Supplied information START
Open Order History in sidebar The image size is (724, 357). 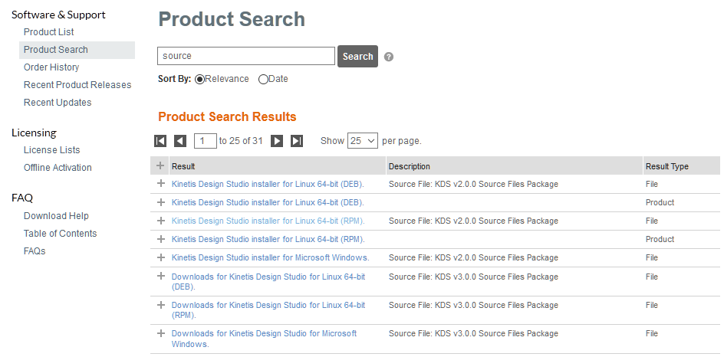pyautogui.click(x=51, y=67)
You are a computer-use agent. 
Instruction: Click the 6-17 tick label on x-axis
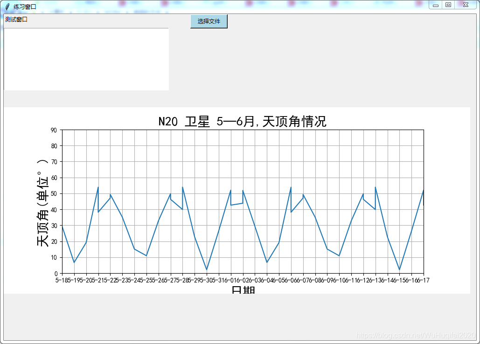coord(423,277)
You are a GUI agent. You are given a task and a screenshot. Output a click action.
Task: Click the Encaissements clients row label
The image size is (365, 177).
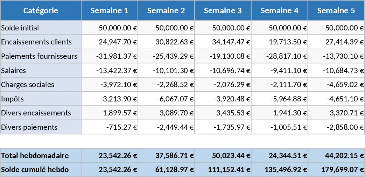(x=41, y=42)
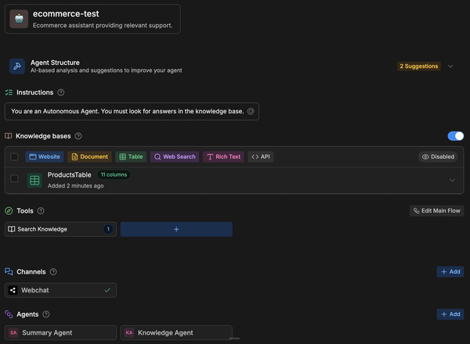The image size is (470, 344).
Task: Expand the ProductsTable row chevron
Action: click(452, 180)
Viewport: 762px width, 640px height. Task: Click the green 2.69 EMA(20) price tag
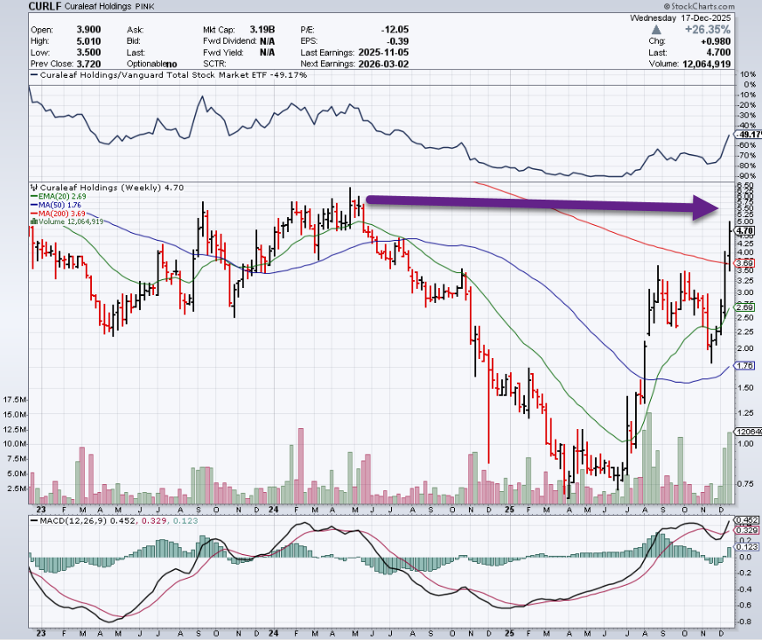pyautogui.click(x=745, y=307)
Supplied information END
Supplied information START
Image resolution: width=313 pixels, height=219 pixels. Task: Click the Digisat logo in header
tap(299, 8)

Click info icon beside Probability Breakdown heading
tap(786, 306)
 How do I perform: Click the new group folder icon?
Supplied information END
Supplied information START
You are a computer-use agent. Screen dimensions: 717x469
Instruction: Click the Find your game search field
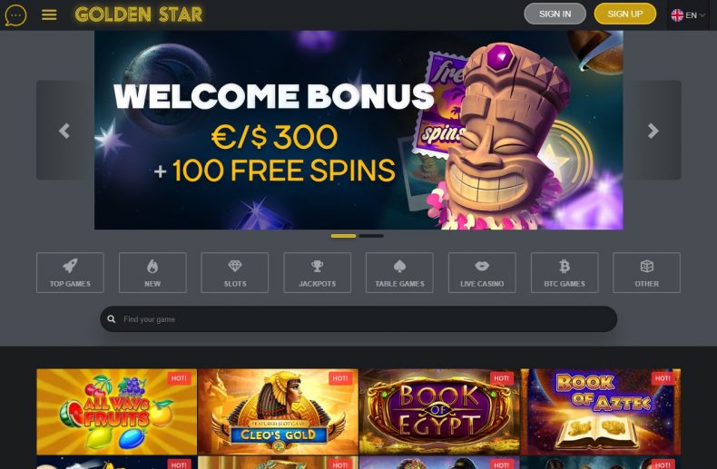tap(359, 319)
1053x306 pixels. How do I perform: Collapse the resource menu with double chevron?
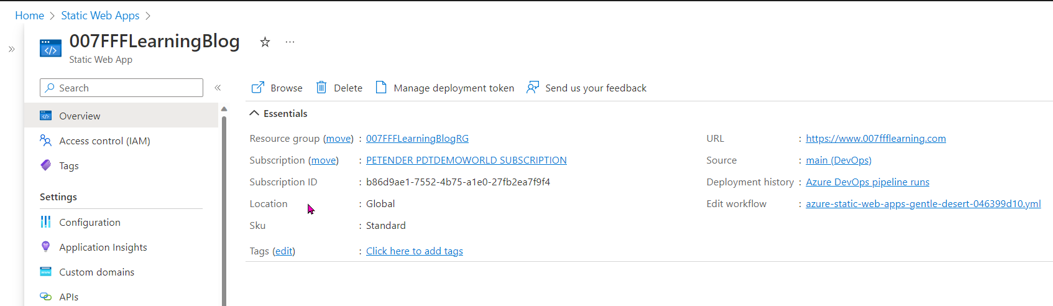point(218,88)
Supplied information END
What to work on —
In the listing above, find the line containing "Instruction: Click the 6-17" and the line containing "Task: Click the Encaissements". Reproduce those lines and all between them exactly, with no pictures and nothing more.

Reply to the exercise —
Instruction: Click the 6-17 tick label on x-axis
coord(423,277)
You are a GUI agent. You are given a task and a screenshot. Output a click action.
Task: Click the Encaissements clients row label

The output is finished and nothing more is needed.